**EXERCISE DETAILS**
Retype exactly the lines from the one containing "Where should I" through the last line of the records below, including both, and leave out any pictures.

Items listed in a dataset
----------

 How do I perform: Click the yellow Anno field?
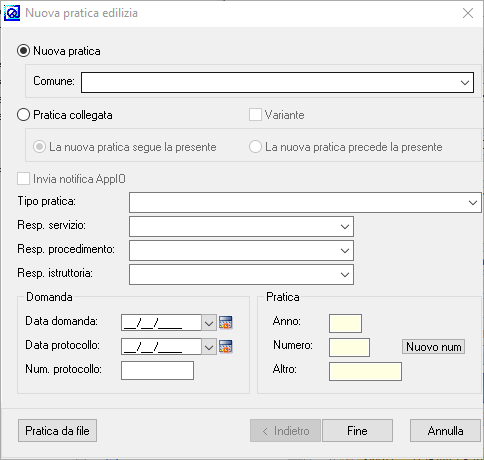pyautogui.click(x=345, y=323)
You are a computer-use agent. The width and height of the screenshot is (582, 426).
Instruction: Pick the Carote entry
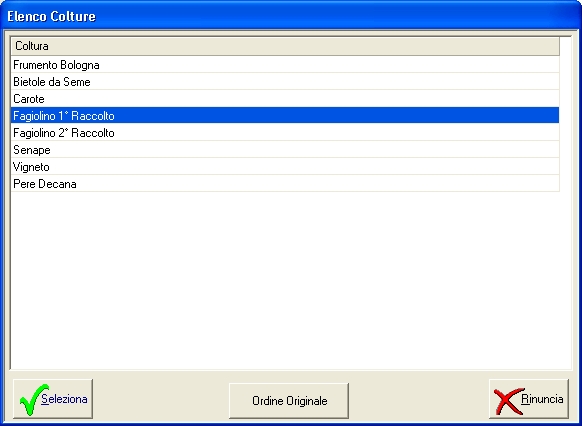[285, 99]
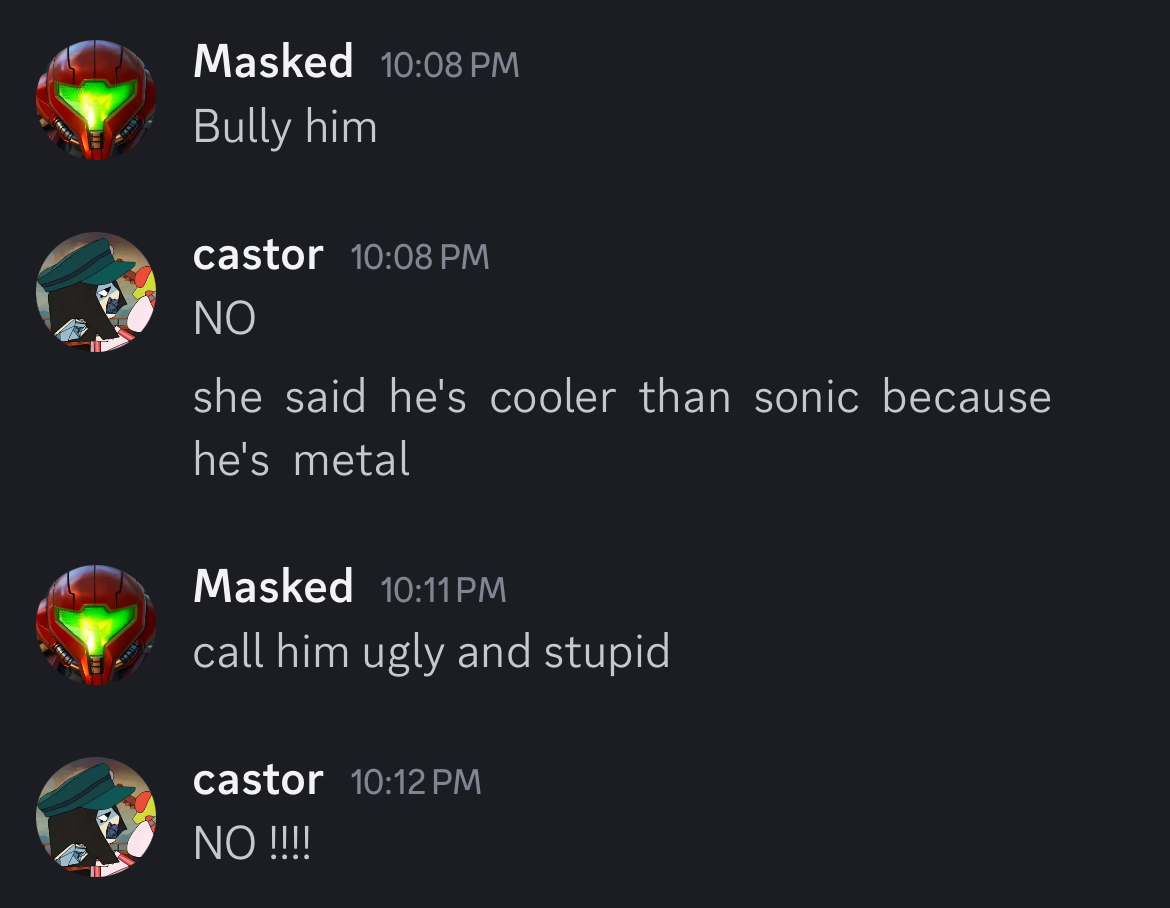Click the word "stupid" in Masked's message

(606, 652)
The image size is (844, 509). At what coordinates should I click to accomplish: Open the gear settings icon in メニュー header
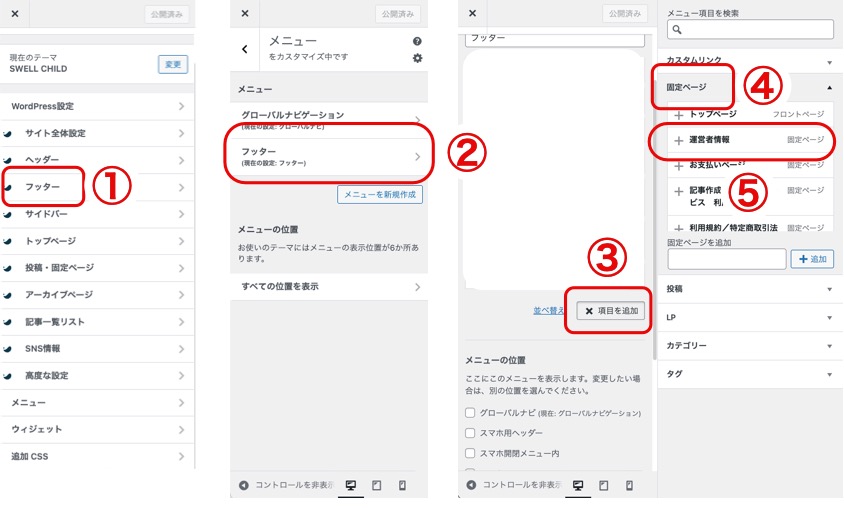[x=417, y=58]
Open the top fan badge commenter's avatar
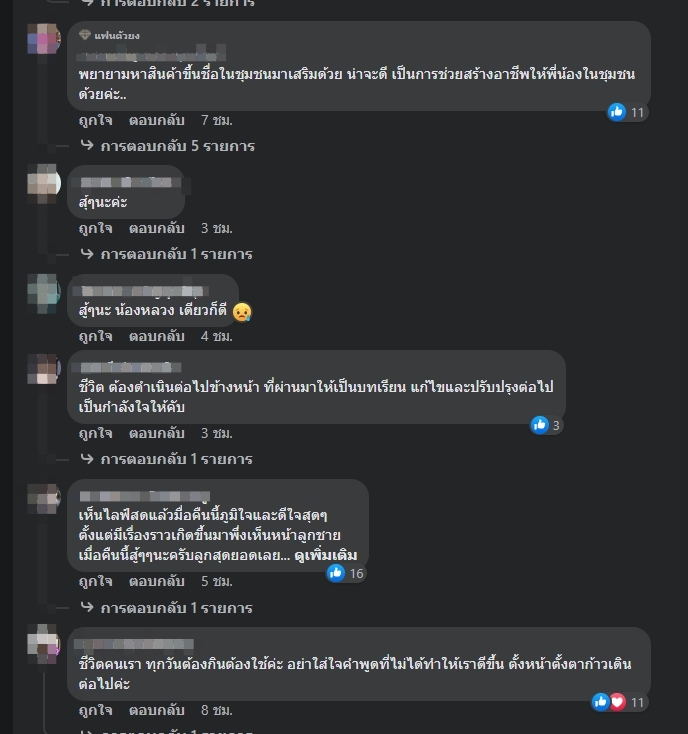Screen dimensions: 688x734 (44, 39)
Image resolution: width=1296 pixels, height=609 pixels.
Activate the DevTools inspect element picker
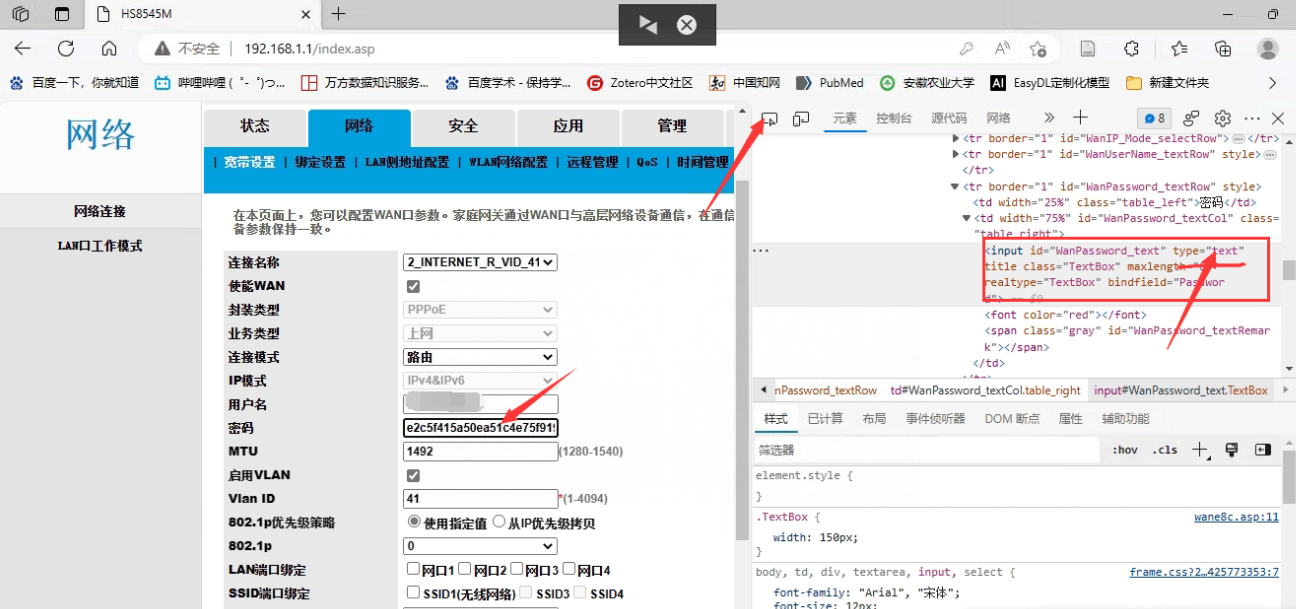(x=769, y=119)
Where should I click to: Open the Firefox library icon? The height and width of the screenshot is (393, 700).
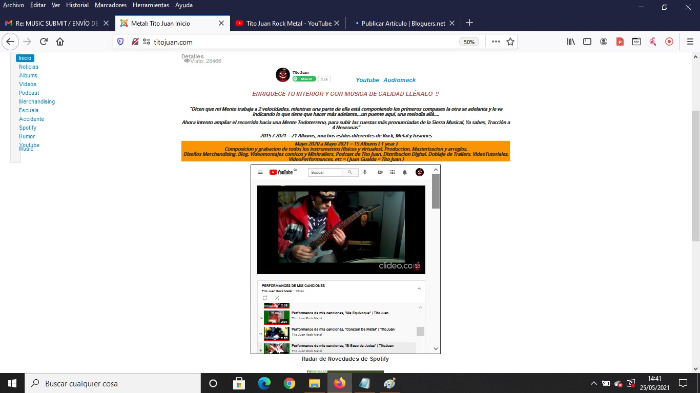(x=571, y=42)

----------

**EXERCISE SOLUTION**
Where should I click to: Open the Firefox library icon? The height and width of the screenshot is (393, 700).
(x=571, y=42)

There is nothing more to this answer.